In “An Incentive-Compatible Energy Pricing Mechanism for Electricity-Gas Interconnected System Using Vickrey-Clarke-Groves Mechanism Design Theory,” Guo et al. discuss the potential of applying VCG to the electricity market as its current system (locational marginal pricing or LMP) of finding market-clearing prices does not incentivize truthful bidding as would be the case under VCG. The paper also mentions some of the other benefits of price-setting under VCG like making the process decentralized. This way, no one player would be too powerful, and – as we have seen in relationship and trading networks – one especially powerful node in a graph can make its partners end up with little to no surplus. Guo et al.’s explanation of VCG is similar to what we saw in class where it is based on the harm that removing one natural gas well causes to the rest of the system. While some of the more advanced calculations in the paper were a little over my head, I felt that a lot of us Networks students could follow along with most of what it was getting at in terms of market-clearing, social optimality, encouraging truthful bidding, and some of the general logic about calculating prices. On top of this, the paper also includes a nodal network of a natural gas system to illustrate some of the relationships as we had used when discussing things like FaceBook friends or how different pages link to each other on the Web.

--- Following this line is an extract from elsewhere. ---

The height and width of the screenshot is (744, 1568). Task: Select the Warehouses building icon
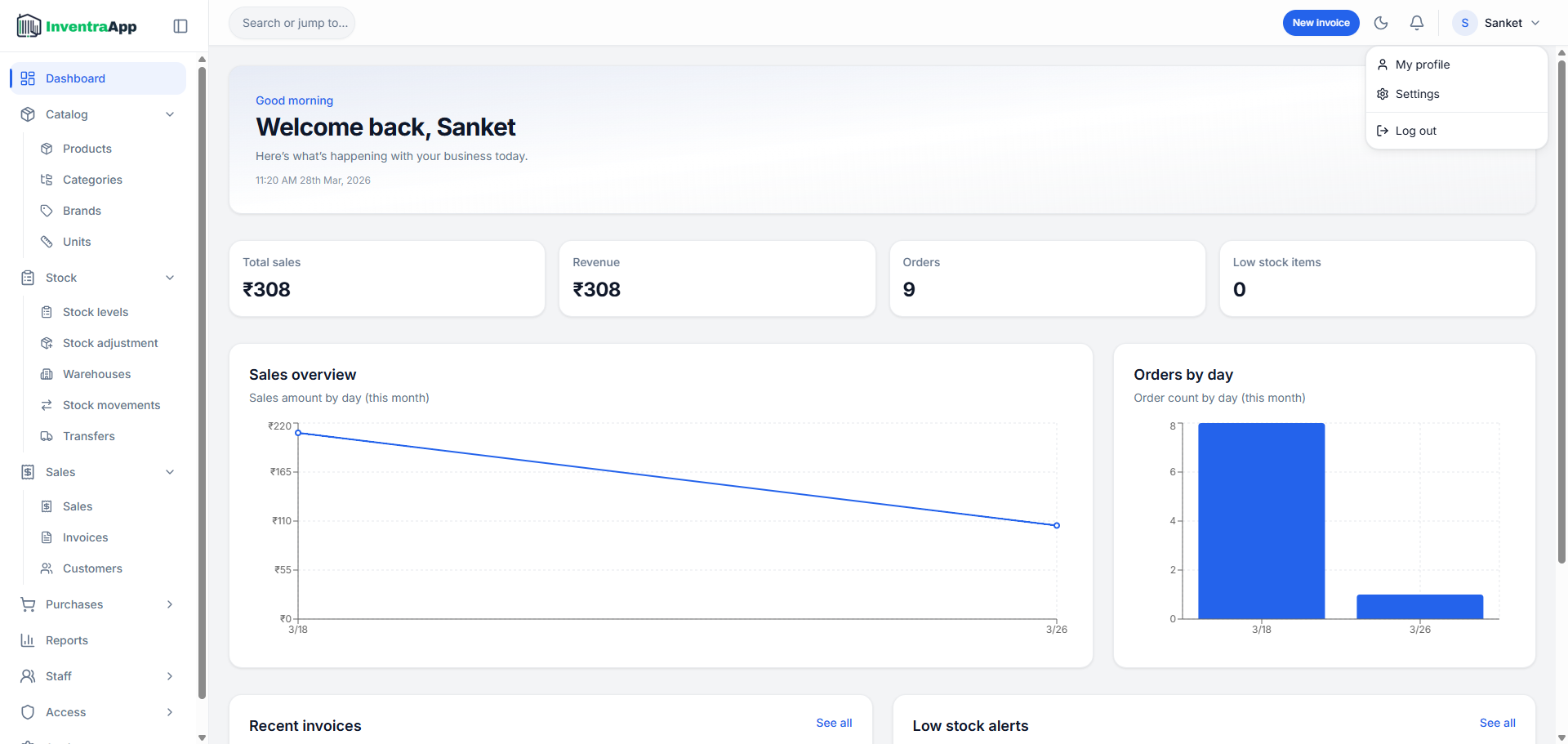click(47, 373)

In our class, we have seen the benefits of VCG over similar methods of finding market-clearing prices like GSP. For me, it was interesting to see such an established market not using this more efficient method of market-clearing. Guo et al. explain that the current LMP method of pricing has been in use for about 30 years but it still has its inefficiencies in dishonest behavior by market players. In class, we only really saw VCG in the context of selling slots for online advertisements but it can clearly be applied to many different types of matching markets. For me, I found it interesting that by combining some of the simpler components we ran into earlier in the year – market clearing algorithm, sealed second-price auctions – we were able to find a mechanism that allows us to optimally market-clear in very complex situations like this electricity and power market that is riddled with restraints. To me, this paper is an example of the real-world applications of some of the theoretical calculations we have been plugging through in this class and how the world can be a bit more optimized and run a bit more smoothly when there are people attempting to apply these network concepts.